No matter what happens tomorrow, Republicans eventually will run up against demographic realities, and if they ever change to meet the pragmatic needs of a minority-majority electorate, the Democratic party will change, too.
Of these suggested or potential modifications of the Republican strategy or platform, which (if any) do you think the party will embrace? Which (if any) would prove most effective? Which (if any) would the Democrats have to counter in some way, and what could the Dems do? What will the Dems do independently of what the Republicans do?
(If you’re convinced the Republican party is not getting whiter and older, or that getting whiter and older is not a problem, I guess you can try to make that case, too.)
I think the demographic problem is vastly overrated. Case in point: Alabama. By all rights, Alabama should be a blue state. It has a large minority population. The state is only 67% white. So why does the GOP have a lock on it? Whites vote about 85% Republican.
As the majority race, whites tend to be swing voters. Race does not have much of an effect on their voting habits. If whites become only a plurality or a small majority, they’ll start bloc voting like other groups do, as whites do in Alabama.
That’s the bad future, the future where the US is increasingly Balkanized and where your race is a pretty good predictor of your voting habits. THe better future is one where race is becoming increasingly irrelevant due to integration and a higher percentage of people are of mixed race descent. If 45% of the country is white in 2050 but 90% of the country is at least half-white, it’s hard to predict how that goes.
The third possible outcome is that the definition of white simply expands organically, as it has throughout our history. The demographers predict that by 2050 we’ll be 45% non-Hispanic white. But we’ll still be 75% white! It is very likely that Hernandez, Rodriguez, and Gonzalez will be just as white sounding names as Vechetti, O’Connor, and Wladic, which themselves were not really “white” names 100 years ago. So the country is still 75% white and votes pretty much the way it does today.
But let’s say what liberals hope for is true and minorities control the balance of power in the US due to the white vote being smaller, and being split. Republicans don’t have to change much to fix that. Most of the problems minorities have with Republicans are based on attitudes, not ideology. There is nothing about being non-white that makes one inherently supportive of big government. If Republicans have to change, it’ll be mainly on social issues and immigration. Problem solved.
One thing that will NEVER happen is one party domination. Worst case is that Republicans spend about 12 years in the wilderness at some point(maybe 2020-2032) and realize things have to change.
The US population as a whole is 72% white, so that’s not a big difference.
Because voting Republican is highly correlated with lower education? Because they’ve voted Republican since the Civil Rights Act? Voter suppression? Or is the question rhetorical, and you’ve got some reason which ignores that every state in the deep south behaves the same way as Alabama?

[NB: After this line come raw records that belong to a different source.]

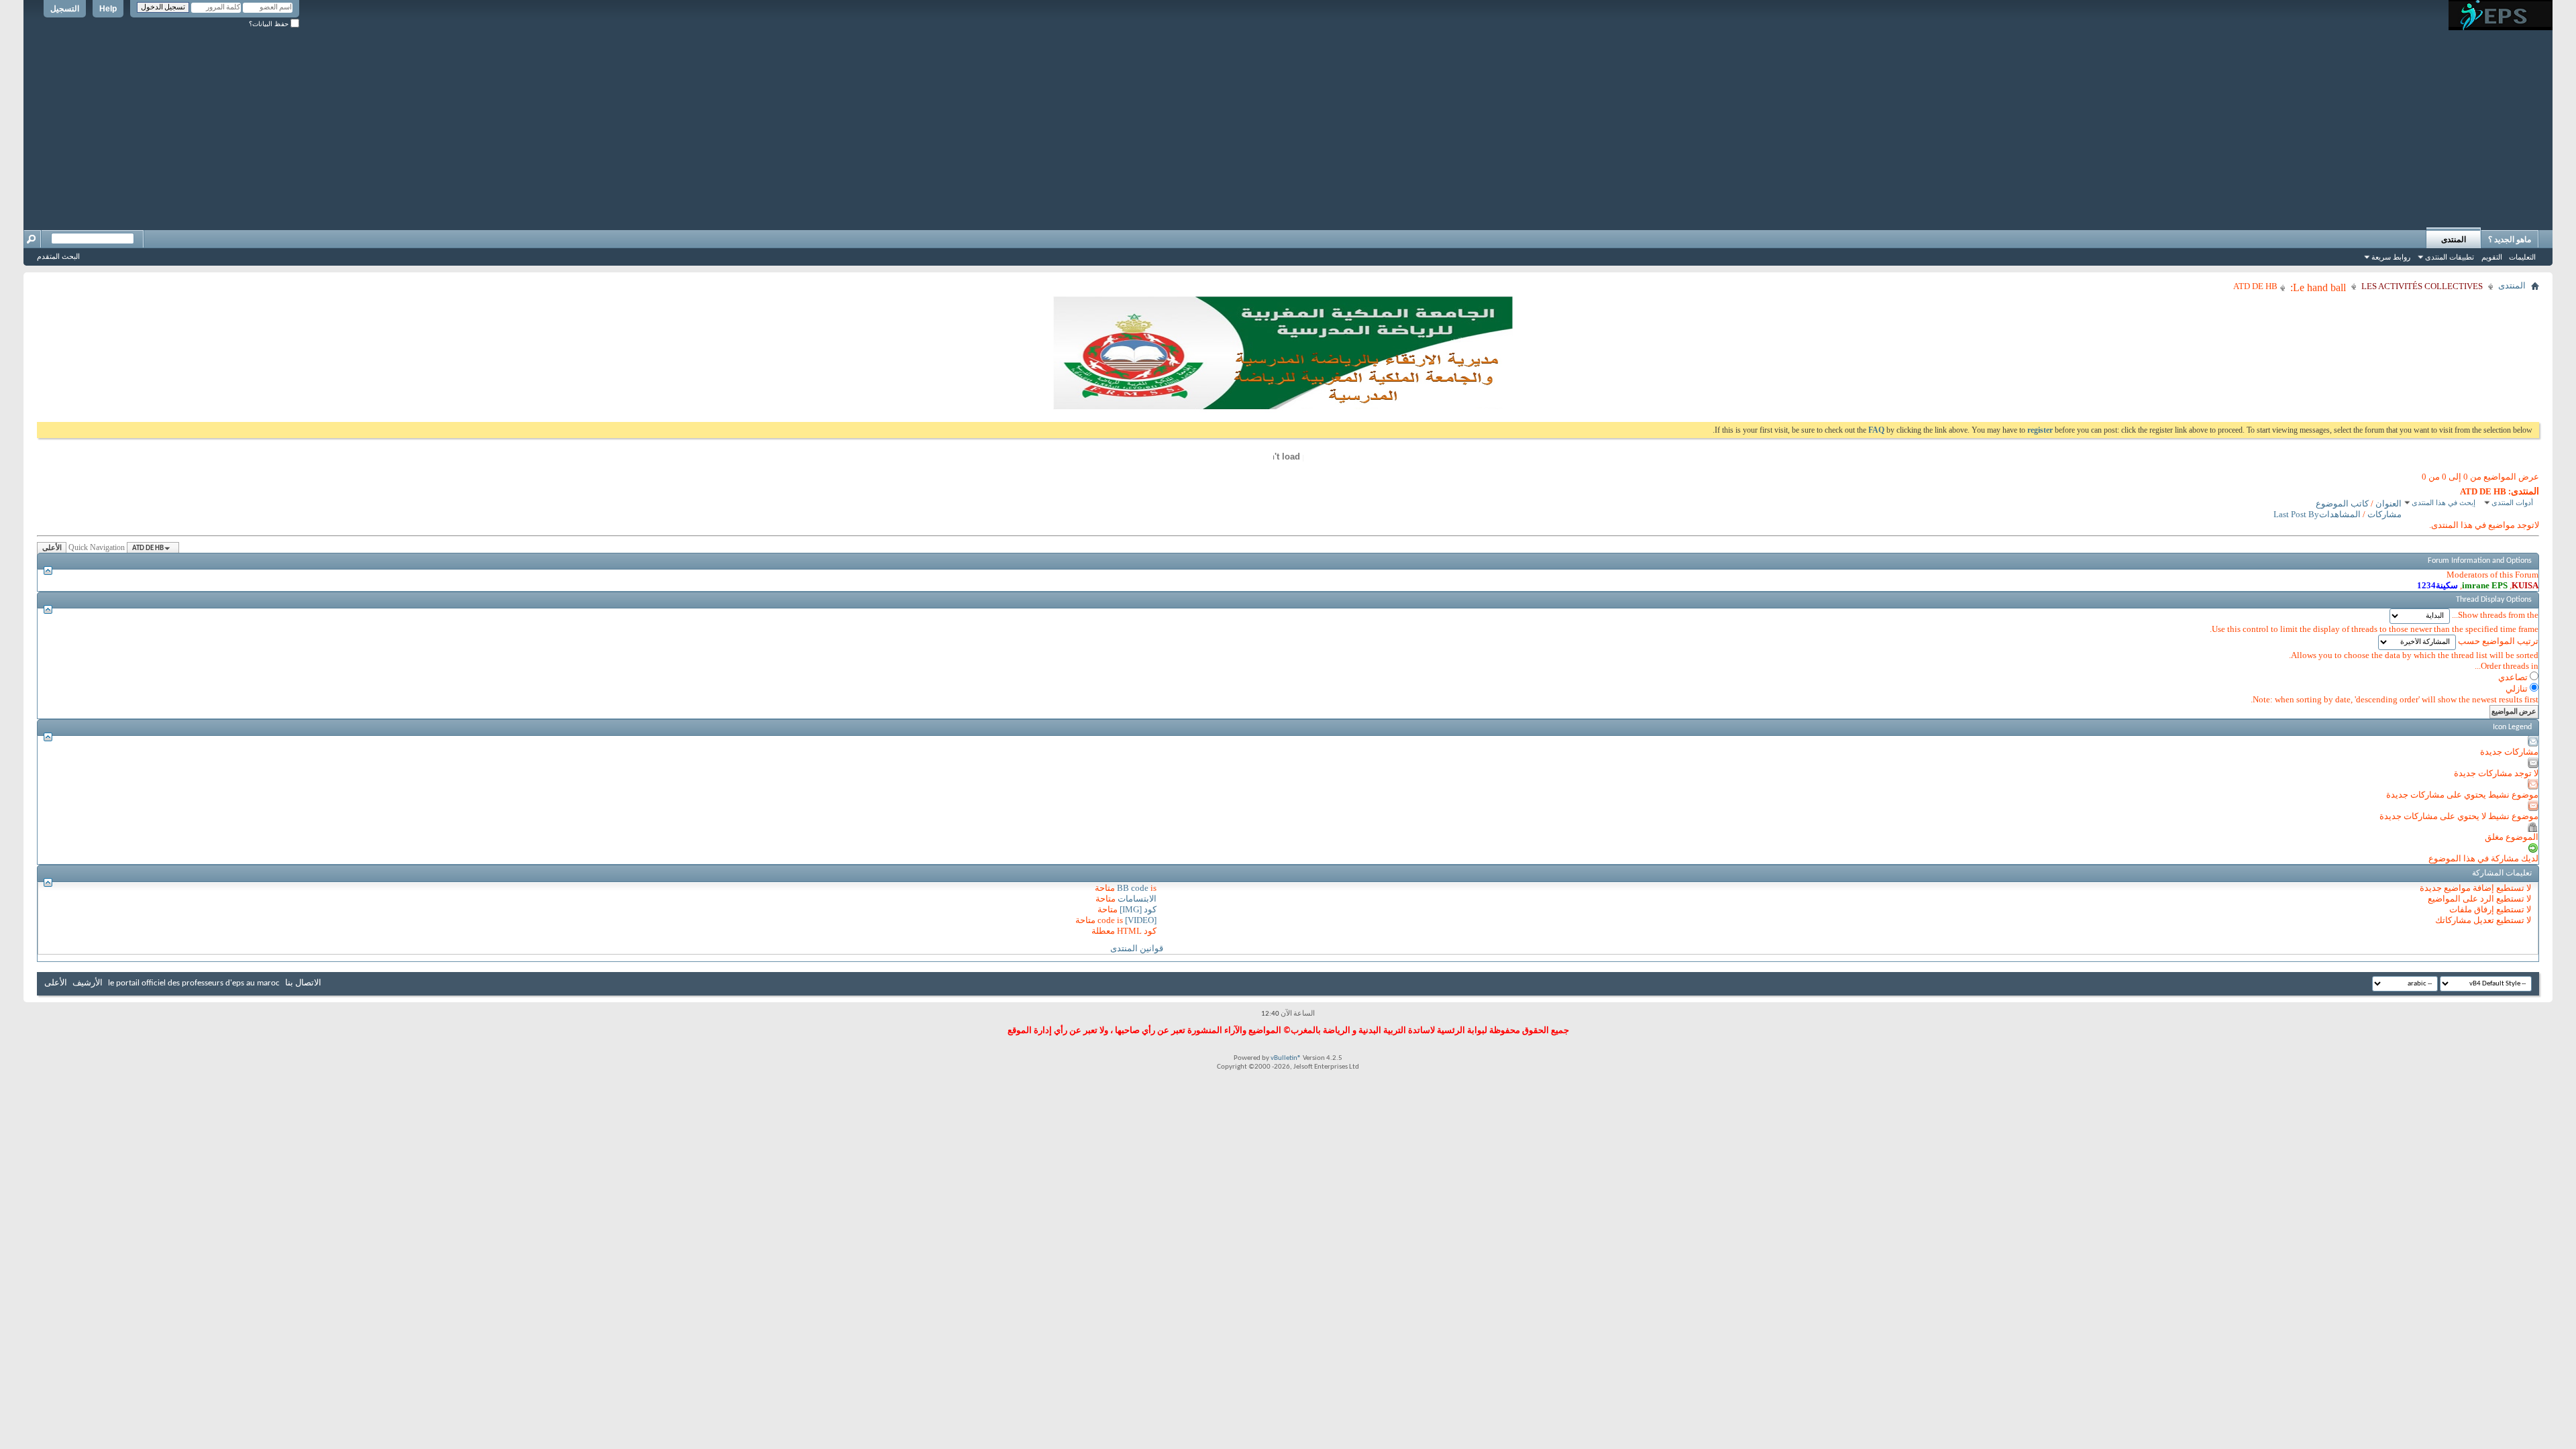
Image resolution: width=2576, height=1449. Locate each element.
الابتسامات (1137, 899)
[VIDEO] (1141, 920)
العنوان (2388, 503)
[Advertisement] (1287, 124)
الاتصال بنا (303, 983)
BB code (1132, 888)
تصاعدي (2514, 677)
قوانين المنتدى (1136, 948)
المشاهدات (2340, 514)
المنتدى (2453, 239)
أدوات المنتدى (2512, 502)
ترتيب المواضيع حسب (2498, 641)
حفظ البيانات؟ (269, 24)
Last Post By (2296, 514)
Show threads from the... (2495, 615)
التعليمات (2522, 257)
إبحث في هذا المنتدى (2443, 502)
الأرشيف (87, 983)
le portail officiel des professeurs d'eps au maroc (194, 983)
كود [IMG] (1138, 909)
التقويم (2491, 257)
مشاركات (2384, 514)
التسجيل (64, 8)
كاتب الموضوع (2342, 503)
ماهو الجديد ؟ (2509, 239)
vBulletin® (1286, 1058)
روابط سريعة (2390, 257)
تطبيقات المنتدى (2449, 257)
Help (108, 8)
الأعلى (52, 548)
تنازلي (2518, 689)
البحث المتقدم (58, 256)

I think the Republican Party might be more impacted by their failure to capture the Senate - which they were expected to do and could have done absent bad candidates and campaigns, than by their failure to capture the presidency, which was an uphill battle from the start. This will hopefully lead to a rethinking of the wisdom of nominating Tea Party amateurs.
Problem is welfare and the cycle of dependency. That didn’t exist back when Vechetti et al came here.
See above.
What could happen is that the Republican Party fades away and the Democratic Party splits into the right and center wings.
But you’re right that it’s more likely the Repubs will have to move left on certain issues.
3 or 4 parties would help a lot (with run offs.)
I think once UHC is established, and Republicans don’t fight it, the differences between the 2 parties won’t be as big. There will always be stuff to fight over, but peoples base needs will be covered so it wont be as dire.
Of course, it is gonna take a long time for Republicans to be OK with poor people having healthcare.